Floods hit South Africa’s KwaZulu-Natal province again

The floods are happening only a month after torrential rains killed 435 people in the KwaZulu Natal province.

Neighbours watch as members of South African Police Services (SAPS) Search and Rescue Unit use sniffer dogs to locate missing people
Neighbours watch as members of the South African Police Services Search and Rescue Unit use sniffer dogs to locate 10 people who are unaccounted for, around KwaNdengezi township outside Durban, on April 15, after their homes were swept away by the devastating rains and flooding [Phill Magakoe/AFP] 

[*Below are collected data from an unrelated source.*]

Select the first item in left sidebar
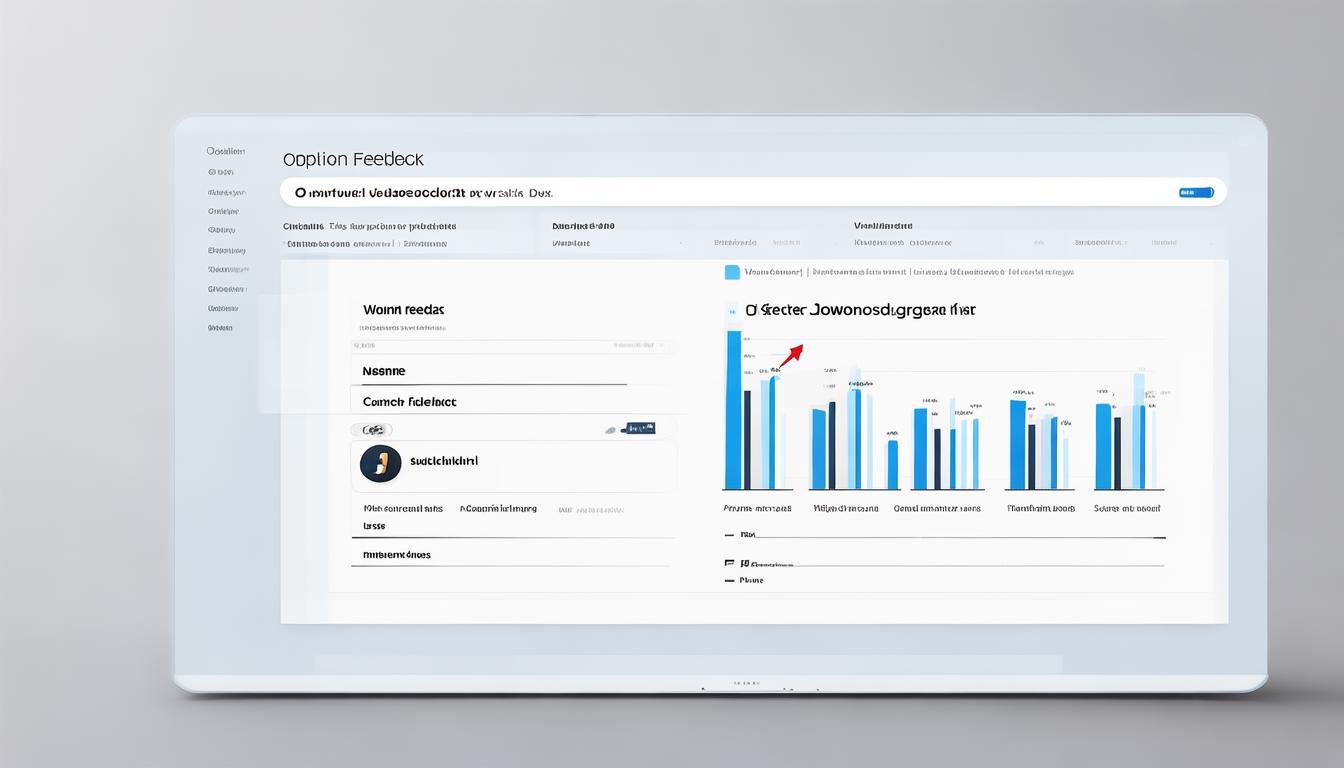 tap(226, 151)
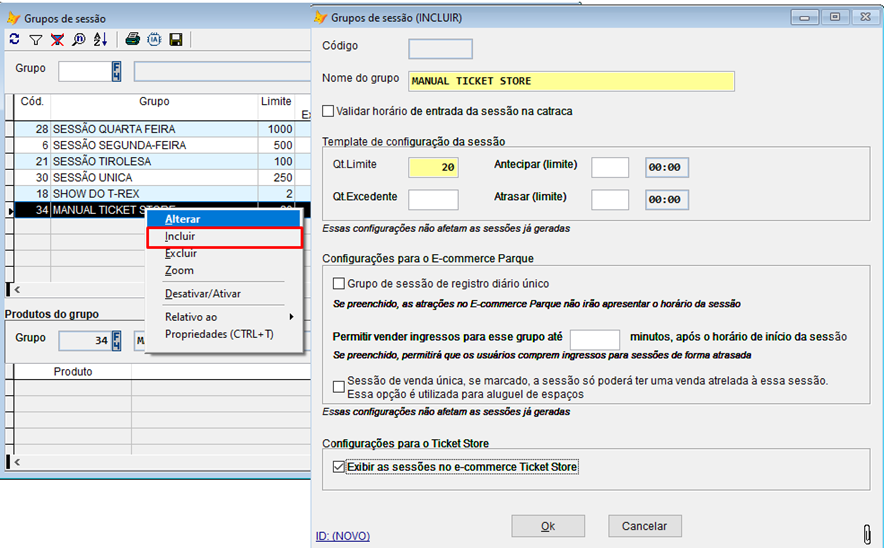Enable Validar horário de entrada checkbox
The height and width of the screenshot is (548, 884).
tap(329, 111)
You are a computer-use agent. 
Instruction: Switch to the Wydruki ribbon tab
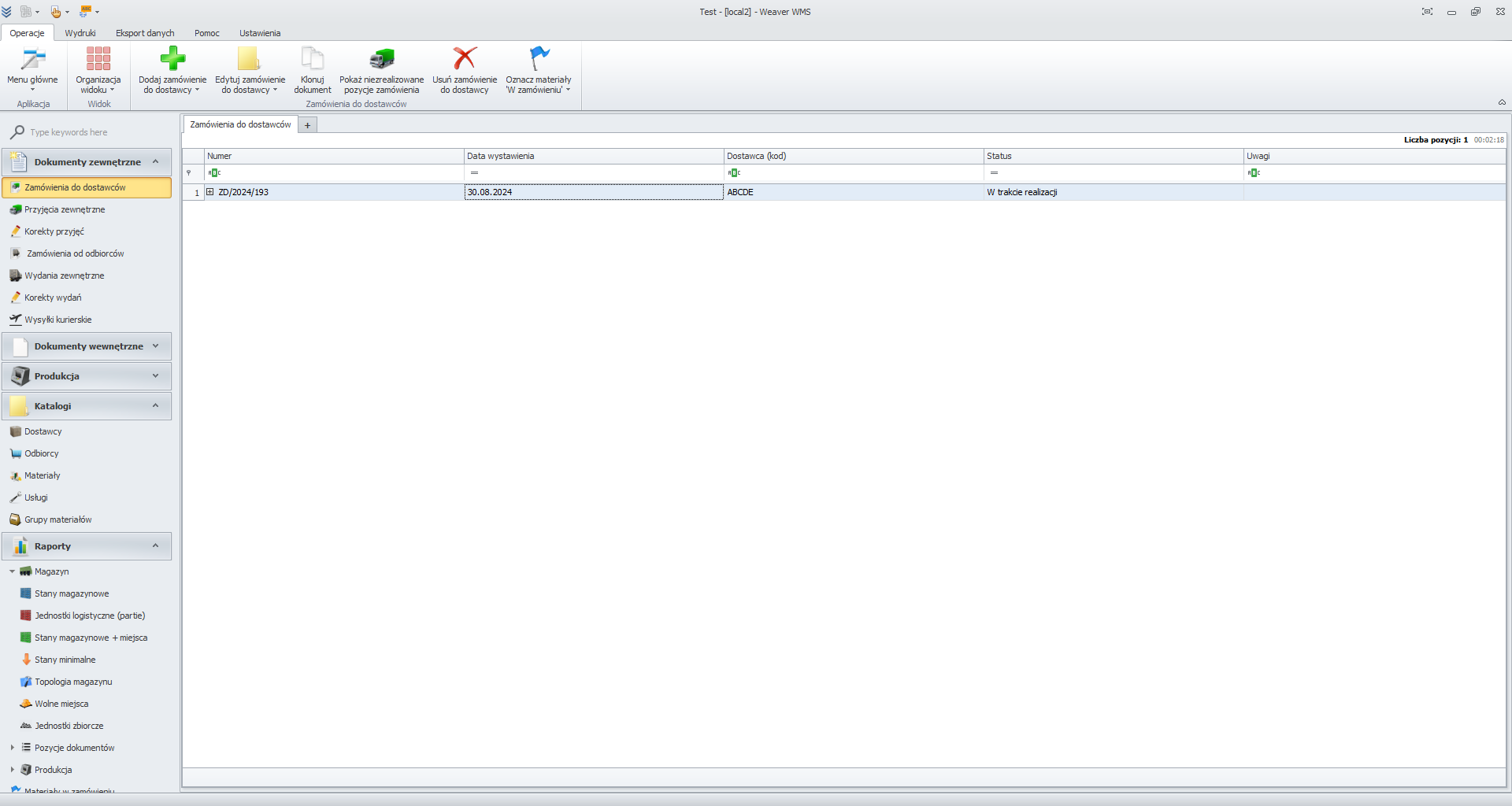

Heavy rains in South Africa have forced hundreds of people to flee their homes on the east coast, according to officials, only a month after the worst floods in living memory killed more than 400.
The floods over the weekend hit infrastructure, roads, bridges and damaged buildings, mainly in the port city of Durban, the capital of KwaZulu-Natal province and home to some 3.9 million people.

“Some areas are inaccessible and have become islands at this stage,” KwaZulu-Natal Premier Sihle Zikalala said during a news conference on Sunday.
No fatalities were immediately recorded, but Zikalala added: “We are yet to receive a full comprehensive report on the impact of these latest heavy rains, but as reports come in a worrying picture is however emerging.”
In April, torrential rain led to floods, landslides and the death of 435 people in KwaZulu-Natal and authorities said survivors were left without drinking water for nearly two weeks. Repairs are still ongoing after the floods caused damage worth hundreds of millions of dollars.
On Sunday, parts of the road near the Umdloti beach resort north of Durban had been washed away, leaving gaping holes and cars balanced on the edge, AFP news agency reported.

“The flooding started late yesterday [Saturday] afternoon but as a result of the collapse of this road we couldn’t get out,” one local resident, Kevin Govender, told AFP.

They were only able to get out once the emergency services arrived on Sunday.

Nearly 250 people were evacuated from the resort town overnight and rescue operations continued on Sunday, as the emergency services received more calls for help. Some homes have lost power.
The water purification station for the eThekwini area close to Durban has also been damaged, said officials.

The South African Weather Service put the alert level at the highest on Saturday. Officials called on residents to stay at home.

Authorities in KwaZulu-Natal opened 82 reception centres while police, firefighters and rescue workers were ready to respond rapidly to emergencies. The army has also been called in for reinforcement and officials have evacuated elderly people in several villages.

On Monday, the weather service said conditions had improved significantly but still they expect the rains to continue in parts of the province.